### Passage:

To catch up – do read Part 1 of our Elba Weekend first – but to quickly recap – we were invited to be part of a grand ball held in Napoleon’s Honor on Elba – the 200th anniversary of his first ball there. An opportunity we just couldn’t miss! So we didn’t. We went with full period dress – expecting to have a ball – and a ball we had.
The weekend started well – First up – period theatre attended by Paulina Bonaparte, Napoleon’s sister who visited him on the island. She is ‘played’ to perfection by Irina Mishanina a lovely Russian lady with more changes of clothes than I have birds in my yard. Glorious, stately, and very nice. I’m pleased we had a chance to get to know her.
The theatre building was built under the orders of Napoleon, and finished just one month before his daring flight back to France. I can’t say that the performances were worth writing about – but Ben, our very British host who is currently living in Italy, did his best to explain audience behavior during the period. As we are seated in a box seat – we are allowed to visit other boxes – Victor even went to greet Paulina, but got too embarrassed to say anything to her! There is much flirting, waving of fans, and catcalls from the ‘floor’, particularly if one of the men in a box takes off his waistcoat. Simply not done!

### Directions:
Reproduce, word for word, the portion of the Elba weekend account that opens with the words containing "To catch up" and closes with "to know her.".

### Extracted data:
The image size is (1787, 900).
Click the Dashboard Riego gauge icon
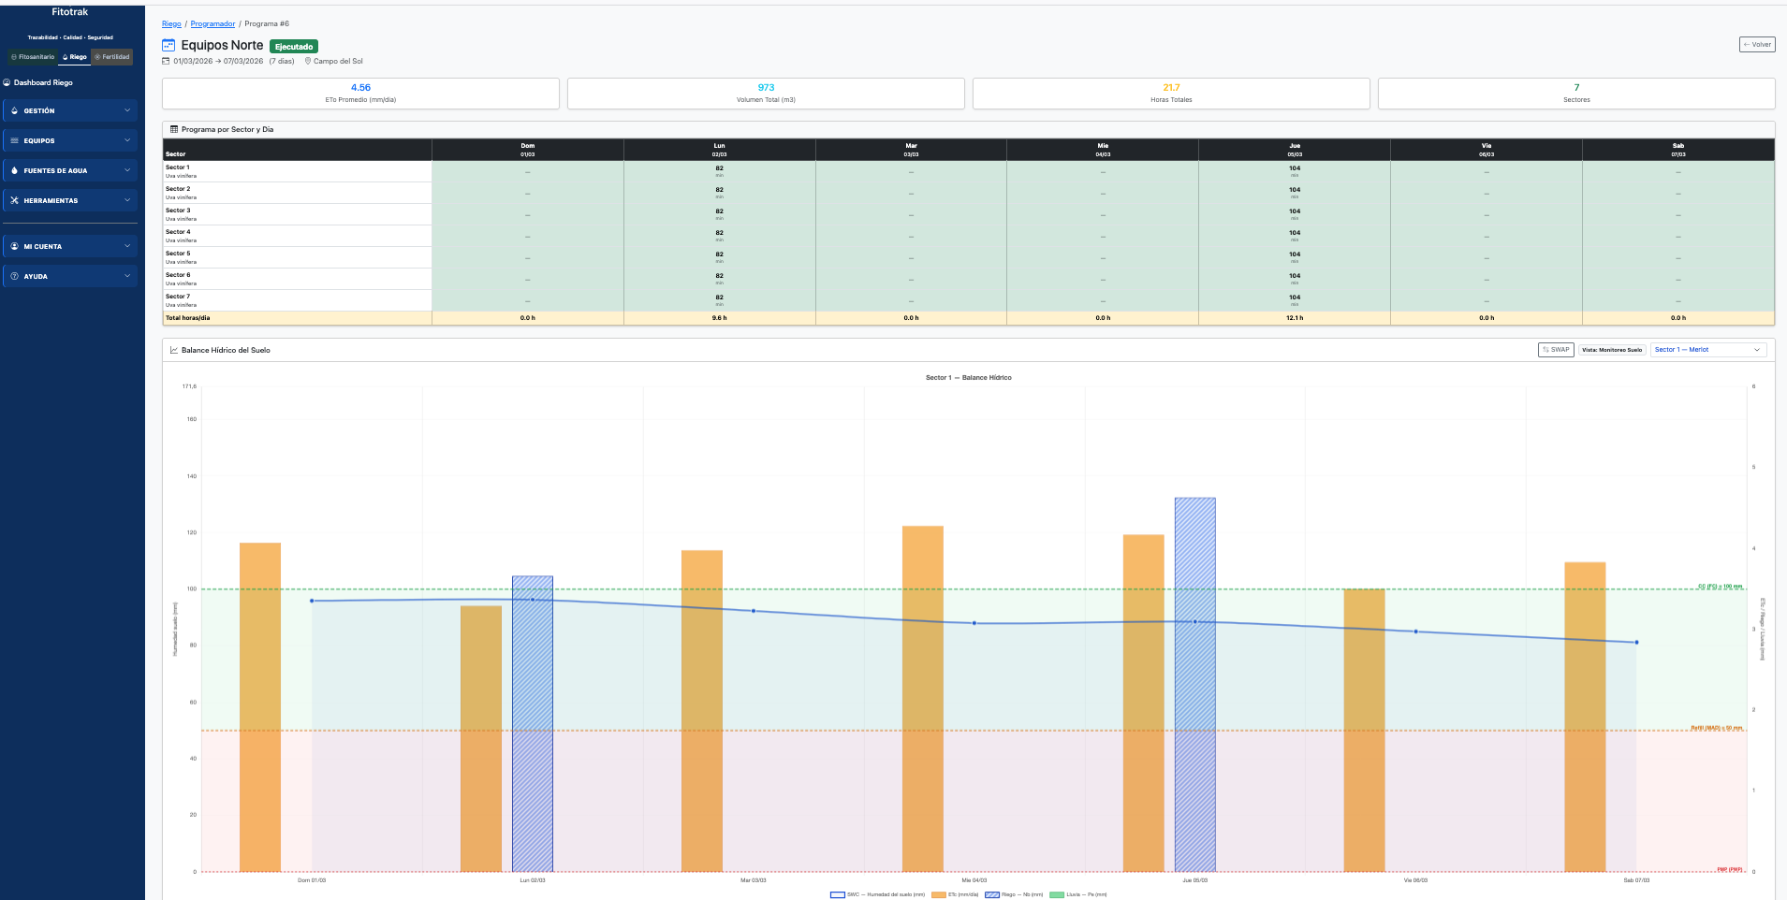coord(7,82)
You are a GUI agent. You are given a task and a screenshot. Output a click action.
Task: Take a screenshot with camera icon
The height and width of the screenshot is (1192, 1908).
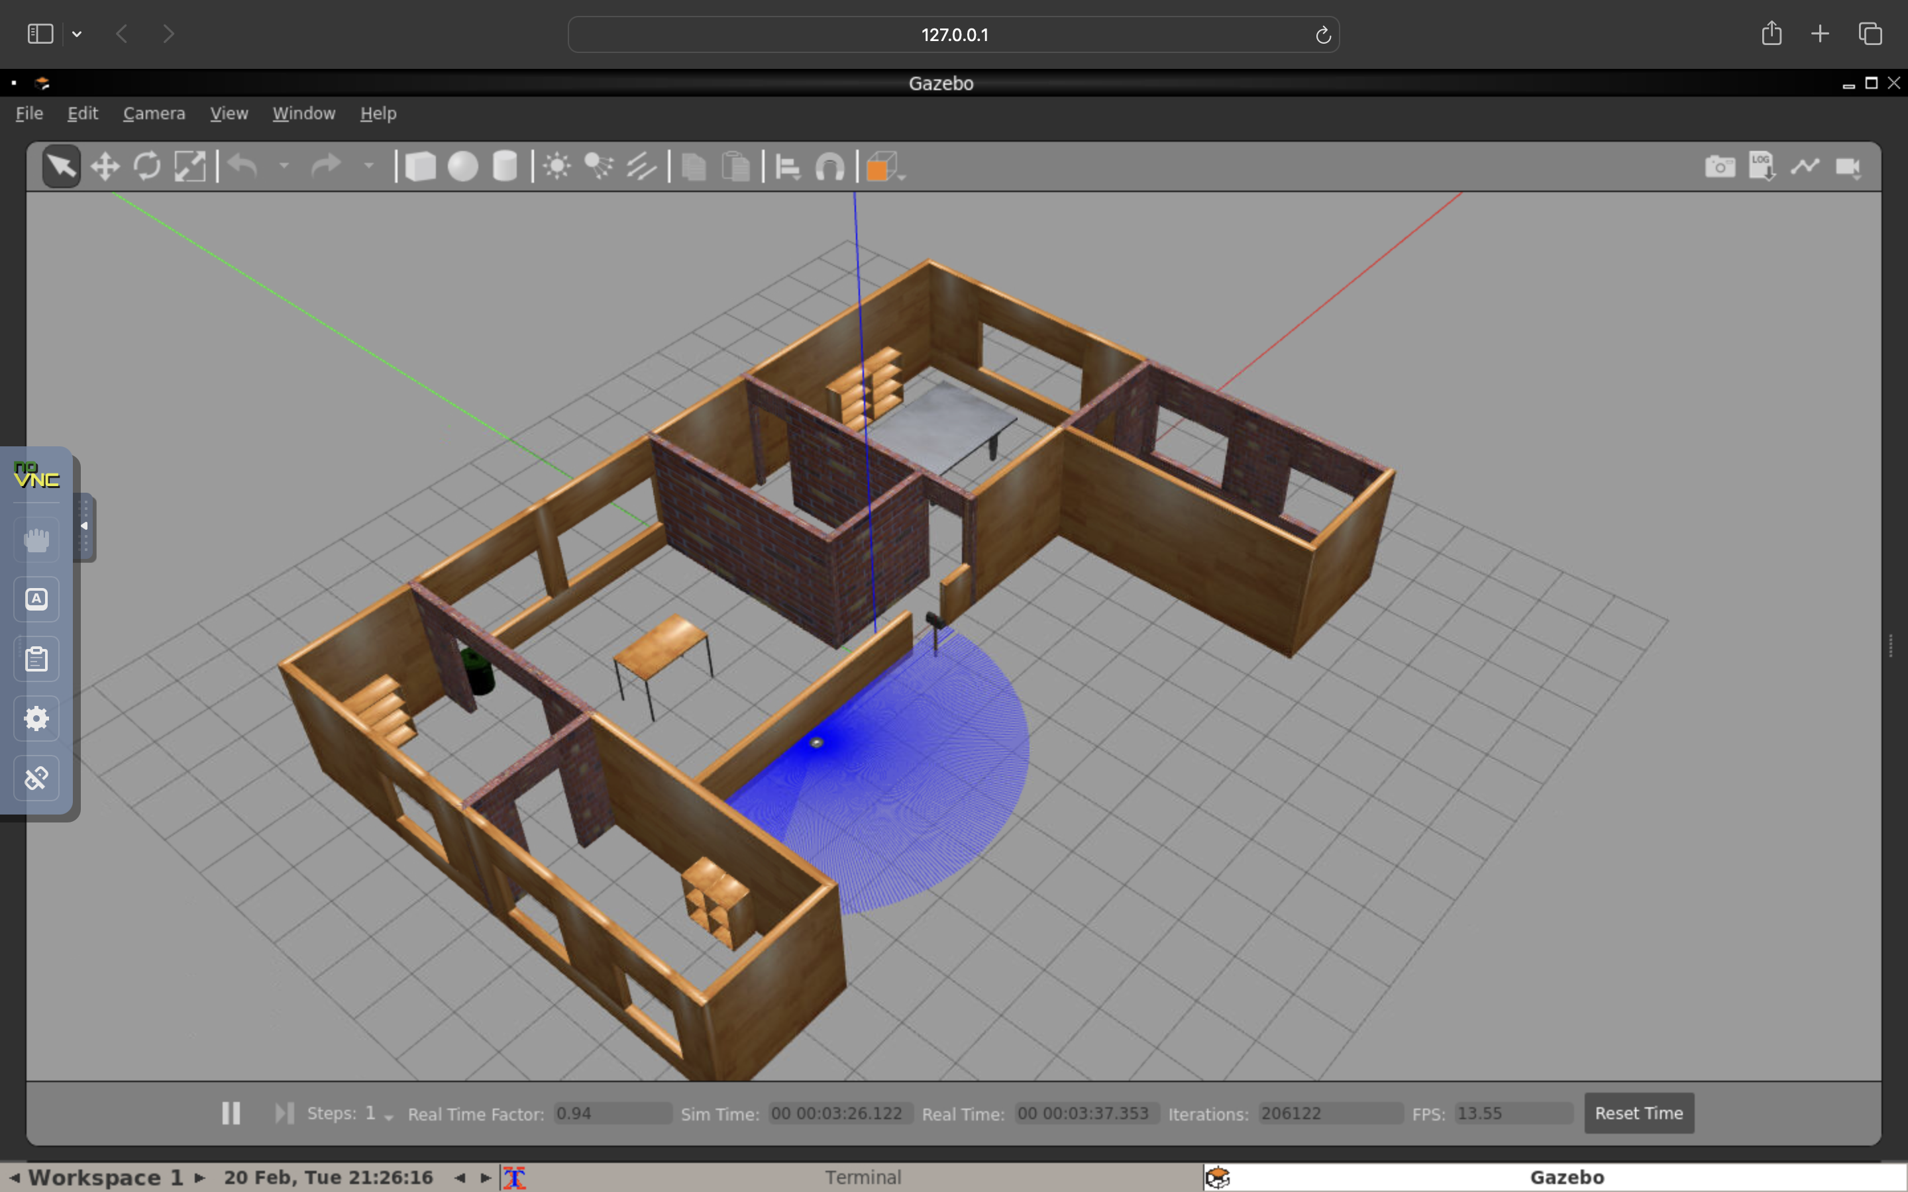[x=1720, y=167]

### Output of the task:
To catch up – do read Part 1 of our Elba Weekend first – but to quickly recap – we were invited to be part of a grand ball held in Napoleon’s Honor on Elba – the 200th anniversary of his first ball there. An opportunity we just couldn’t miss! So we didn’t. We went with full period dress – expecting to have a ball – and a ball we had.
The weekend started well – First up – period theatre attended by Paulina Bonaparte, Napoleon’s sister who visited him on the island. She is ‘played’ to perfection by Irina Mishanina a lovely Russian lady with more changes of clothes than I have birds in my yard. Glorious, stately, and very nice. I’m pleased we had a chance to get to know her.